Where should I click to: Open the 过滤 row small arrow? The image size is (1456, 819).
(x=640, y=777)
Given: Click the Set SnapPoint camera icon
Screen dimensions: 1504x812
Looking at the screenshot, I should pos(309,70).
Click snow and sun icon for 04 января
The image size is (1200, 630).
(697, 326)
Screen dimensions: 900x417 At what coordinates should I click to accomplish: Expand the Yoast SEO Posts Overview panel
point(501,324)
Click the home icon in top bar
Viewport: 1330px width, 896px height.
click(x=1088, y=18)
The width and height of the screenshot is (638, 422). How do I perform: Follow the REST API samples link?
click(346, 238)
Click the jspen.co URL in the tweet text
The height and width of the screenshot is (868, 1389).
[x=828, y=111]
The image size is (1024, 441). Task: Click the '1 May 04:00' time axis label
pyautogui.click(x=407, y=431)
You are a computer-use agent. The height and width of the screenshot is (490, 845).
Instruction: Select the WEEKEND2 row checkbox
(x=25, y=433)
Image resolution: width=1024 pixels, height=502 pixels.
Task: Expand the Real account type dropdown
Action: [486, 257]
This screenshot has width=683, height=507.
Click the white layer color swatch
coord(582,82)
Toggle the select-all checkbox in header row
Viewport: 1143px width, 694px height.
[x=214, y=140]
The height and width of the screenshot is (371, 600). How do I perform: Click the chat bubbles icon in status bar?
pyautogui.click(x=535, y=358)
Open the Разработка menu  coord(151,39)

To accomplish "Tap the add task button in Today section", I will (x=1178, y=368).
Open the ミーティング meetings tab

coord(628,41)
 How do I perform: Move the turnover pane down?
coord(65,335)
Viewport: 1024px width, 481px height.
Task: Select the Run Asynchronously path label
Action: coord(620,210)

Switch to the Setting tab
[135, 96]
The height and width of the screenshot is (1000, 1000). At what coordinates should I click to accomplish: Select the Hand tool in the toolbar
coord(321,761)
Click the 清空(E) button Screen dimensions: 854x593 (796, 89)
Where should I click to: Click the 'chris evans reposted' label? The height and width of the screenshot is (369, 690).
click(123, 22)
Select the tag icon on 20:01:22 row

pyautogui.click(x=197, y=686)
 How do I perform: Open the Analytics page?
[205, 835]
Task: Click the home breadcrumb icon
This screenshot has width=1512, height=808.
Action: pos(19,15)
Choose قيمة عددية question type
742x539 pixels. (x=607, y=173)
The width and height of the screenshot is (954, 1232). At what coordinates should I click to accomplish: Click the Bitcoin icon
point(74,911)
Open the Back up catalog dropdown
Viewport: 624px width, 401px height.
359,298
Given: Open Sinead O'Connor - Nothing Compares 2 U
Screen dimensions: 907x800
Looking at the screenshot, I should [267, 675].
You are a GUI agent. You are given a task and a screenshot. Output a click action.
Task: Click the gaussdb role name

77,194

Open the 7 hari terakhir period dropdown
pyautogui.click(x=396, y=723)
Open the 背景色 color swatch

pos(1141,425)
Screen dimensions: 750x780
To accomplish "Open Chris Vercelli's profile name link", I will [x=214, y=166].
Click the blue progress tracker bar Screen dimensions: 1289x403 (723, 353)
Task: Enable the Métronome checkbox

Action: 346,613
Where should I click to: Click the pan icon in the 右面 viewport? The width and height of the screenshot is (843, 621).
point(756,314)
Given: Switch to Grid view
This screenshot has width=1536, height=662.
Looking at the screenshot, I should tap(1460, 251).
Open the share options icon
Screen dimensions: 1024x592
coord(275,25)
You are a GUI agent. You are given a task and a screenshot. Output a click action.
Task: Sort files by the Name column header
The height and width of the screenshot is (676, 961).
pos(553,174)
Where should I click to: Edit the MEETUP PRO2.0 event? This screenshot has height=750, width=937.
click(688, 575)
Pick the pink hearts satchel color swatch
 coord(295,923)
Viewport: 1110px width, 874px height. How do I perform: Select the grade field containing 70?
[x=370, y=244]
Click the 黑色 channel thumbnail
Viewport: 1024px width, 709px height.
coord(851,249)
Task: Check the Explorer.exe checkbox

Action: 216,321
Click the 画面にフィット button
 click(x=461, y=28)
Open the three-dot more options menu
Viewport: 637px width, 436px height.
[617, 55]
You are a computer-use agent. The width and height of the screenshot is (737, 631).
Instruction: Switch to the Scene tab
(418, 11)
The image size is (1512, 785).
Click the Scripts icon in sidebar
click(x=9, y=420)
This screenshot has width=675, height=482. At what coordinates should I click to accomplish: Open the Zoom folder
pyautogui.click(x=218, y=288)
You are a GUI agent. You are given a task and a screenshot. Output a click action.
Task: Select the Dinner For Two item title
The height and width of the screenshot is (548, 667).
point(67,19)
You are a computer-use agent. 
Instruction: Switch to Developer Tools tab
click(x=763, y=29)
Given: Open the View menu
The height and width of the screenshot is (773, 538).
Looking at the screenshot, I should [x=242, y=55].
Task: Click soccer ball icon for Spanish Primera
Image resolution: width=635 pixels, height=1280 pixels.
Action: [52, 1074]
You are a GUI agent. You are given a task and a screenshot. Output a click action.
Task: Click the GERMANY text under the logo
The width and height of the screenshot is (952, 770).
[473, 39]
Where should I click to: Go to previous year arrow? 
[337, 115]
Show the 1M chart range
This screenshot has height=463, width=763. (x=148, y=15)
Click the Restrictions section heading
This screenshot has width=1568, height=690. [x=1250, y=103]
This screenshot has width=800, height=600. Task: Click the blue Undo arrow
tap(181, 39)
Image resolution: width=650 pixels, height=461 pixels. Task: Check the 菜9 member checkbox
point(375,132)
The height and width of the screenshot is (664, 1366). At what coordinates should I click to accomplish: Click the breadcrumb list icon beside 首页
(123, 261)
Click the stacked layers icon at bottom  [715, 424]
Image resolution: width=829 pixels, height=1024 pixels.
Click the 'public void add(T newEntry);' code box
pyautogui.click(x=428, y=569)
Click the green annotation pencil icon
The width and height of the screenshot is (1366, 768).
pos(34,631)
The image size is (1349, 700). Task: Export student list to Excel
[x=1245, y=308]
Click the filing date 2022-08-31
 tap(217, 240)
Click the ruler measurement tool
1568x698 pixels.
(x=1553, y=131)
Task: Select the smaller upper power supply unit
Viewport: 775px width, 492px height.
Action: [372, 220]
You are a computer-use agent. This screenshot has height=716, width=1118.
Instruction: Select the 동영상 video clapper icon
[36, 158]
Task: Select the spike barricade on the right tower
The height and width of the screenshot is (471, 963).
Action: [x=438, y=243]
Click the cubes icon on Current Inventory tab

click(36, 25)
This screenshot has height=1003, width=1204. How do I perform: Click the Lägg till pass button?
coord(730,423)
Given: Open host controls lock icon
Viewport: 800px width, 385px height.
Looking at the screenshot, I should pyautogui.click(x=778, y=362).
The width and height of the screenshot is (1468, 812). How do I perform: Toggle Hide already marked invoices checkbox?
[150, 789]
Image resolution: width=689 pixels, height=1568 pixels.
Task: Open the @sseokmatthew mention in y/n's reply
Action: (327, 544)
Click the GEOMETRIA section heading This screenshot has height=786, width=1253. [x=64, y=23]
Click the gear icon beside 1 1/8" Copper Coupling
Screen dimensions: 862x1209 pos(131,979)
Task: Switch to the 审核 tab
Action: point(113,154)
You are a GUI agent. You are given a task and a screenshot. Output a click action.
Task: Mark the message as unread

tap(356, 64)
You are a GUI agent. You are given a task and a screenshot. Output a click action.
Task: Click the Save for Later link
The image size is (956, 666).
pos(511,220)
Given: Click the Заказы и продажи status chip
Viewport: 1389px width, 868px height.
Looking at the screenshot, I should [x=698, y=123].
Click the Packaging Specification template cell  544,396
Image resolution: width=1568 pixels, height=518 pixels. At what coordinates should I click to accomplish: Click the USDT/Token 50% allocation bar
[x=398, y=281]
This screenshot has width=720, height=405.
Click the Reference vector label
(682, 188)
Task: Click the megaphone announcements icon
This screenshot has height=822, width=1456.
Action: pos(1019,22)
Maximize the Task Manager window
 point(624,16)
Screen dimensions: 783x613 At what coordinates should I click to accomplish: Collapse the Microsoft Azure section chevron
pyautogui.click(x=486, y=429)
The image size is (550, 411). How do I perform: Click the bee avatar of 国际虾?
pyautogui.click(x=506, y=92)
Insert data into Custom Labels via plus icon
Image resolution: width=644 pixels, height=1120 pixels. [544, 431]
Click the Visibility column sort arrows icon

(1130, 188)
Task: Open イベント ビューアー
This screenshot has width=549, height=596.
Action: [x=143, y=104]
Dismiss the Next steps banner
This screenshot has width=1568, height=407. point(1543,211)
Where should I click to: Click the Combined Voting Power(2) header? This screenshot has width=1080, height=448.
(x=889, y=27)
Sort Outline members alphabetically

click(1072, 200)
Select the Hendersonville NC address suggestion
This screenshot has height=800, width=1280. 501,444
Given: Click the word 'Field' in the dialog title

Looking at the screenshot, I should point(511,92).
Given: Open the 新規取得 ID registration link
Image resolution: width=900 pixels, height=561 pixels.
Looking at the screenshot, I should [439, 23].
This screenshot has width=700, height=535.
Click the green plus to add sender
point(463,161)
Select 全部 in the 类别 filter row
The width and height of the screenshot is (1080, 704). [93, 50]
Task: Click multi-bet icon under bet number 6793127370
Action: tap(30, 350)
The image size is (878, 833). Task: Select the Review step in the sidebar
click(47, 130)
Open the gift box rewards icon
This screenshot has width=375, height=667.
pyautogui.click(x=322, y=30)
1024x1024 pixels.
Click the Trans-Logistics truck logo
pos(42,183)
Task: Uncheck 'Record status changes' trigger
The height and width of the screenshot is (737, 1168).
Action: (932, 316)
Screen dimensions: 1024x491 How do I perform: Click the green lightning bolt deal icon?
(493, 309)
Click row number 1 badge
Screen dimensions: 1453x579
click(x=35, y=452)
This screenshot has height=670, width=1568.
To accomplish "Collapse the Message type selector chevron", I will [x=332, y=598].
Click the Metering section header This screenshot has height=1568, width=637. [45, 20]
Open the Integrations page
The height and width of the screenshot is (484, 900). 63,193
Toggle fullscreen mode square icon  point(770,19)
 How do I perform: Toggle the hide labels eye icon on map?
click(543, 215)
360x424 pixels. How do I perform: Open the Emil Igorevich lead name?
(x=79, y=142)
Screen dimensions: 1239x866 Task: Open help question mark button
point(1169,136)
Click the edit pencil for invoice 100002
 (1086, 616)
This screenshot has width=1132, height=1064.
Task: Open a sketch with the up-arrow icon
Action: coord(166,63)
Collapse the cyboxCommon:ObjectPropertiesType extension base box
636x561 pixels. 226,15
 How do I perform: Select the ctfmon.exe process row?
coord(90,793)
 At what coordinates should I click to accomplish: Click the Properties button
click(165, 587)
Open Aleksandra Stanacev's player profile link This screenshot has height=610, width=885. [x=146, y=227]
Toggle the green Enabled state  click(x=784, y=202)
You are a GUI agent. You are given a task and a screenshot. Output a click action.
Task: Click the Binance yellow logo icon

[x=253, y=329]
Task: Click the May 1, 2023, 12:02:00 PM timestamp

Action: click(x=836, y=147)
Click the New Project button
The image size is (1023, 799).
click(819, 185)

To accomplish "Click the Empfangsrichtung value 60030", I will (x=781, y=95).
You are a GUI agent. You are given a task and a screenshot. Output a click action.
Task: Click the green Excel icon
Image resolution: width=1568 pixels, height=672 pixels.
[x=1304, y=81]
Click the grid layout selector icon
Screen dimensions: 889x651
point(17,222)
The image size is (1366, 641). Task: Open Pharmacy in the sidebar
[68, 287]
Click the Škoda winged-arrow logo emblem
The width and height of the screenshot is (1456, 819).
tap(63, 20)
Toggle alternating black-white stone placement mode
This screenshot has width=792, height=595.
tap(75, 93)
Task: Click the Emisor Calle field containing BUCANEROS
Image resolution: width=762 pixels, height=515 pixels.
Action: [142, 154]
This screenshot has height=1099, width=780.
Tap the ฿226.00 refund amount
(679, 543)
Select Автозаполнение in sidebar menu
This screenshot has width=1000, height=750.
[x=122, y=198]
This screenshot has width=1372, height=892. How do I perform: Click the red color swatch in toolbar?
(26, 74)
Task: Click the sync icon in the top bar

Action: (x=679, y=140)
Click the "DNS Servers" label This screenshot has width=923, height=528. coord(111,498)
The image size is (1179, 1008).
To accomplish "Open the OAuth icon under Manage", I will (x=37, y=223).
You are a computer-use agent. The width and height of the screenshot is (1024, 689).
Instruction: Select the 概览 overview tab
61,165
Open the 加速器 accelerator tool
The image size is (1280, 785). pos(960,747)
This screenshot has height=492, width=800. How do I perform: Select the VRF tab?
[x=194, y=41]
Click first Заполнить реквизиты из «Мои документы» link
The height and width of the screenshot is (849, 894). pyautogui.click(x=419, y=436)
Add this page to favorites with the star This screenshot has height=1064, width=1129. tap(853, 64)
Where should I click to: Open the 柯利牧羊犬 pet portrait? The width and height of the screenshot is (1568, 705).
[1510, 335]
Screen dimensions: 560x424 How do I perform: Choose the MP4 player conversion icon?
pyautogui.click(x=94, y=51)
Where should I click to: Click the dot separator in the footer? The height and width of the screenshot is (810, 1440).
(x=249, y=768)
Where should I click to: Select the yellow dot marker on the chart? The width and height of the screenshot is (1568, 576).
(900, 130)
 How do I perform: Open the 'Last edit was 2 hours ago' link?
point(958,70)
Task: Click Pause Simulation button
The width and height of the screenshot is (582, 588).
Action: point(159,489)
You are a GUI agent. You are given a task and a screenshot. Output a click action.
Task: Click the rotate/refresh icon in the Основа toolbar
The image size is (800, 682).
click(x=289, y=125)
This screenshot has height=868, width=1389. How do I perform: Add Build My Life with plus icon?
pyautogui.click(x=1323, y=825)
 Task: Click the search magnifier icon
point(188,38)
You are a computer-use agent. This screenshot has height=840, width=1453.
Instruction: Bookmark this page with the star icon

### REQUIRED WORK
When the entries above show the word "profile" in a line, copy that line out.

### EXPECTED ANSWER
To accomplish "Open Chris Vercelli's profile name link", I will [x=214, y=166].
Open Aleksandra Stanacev's player profile link This screenshot has height=610, width=885. [x=146, y=227]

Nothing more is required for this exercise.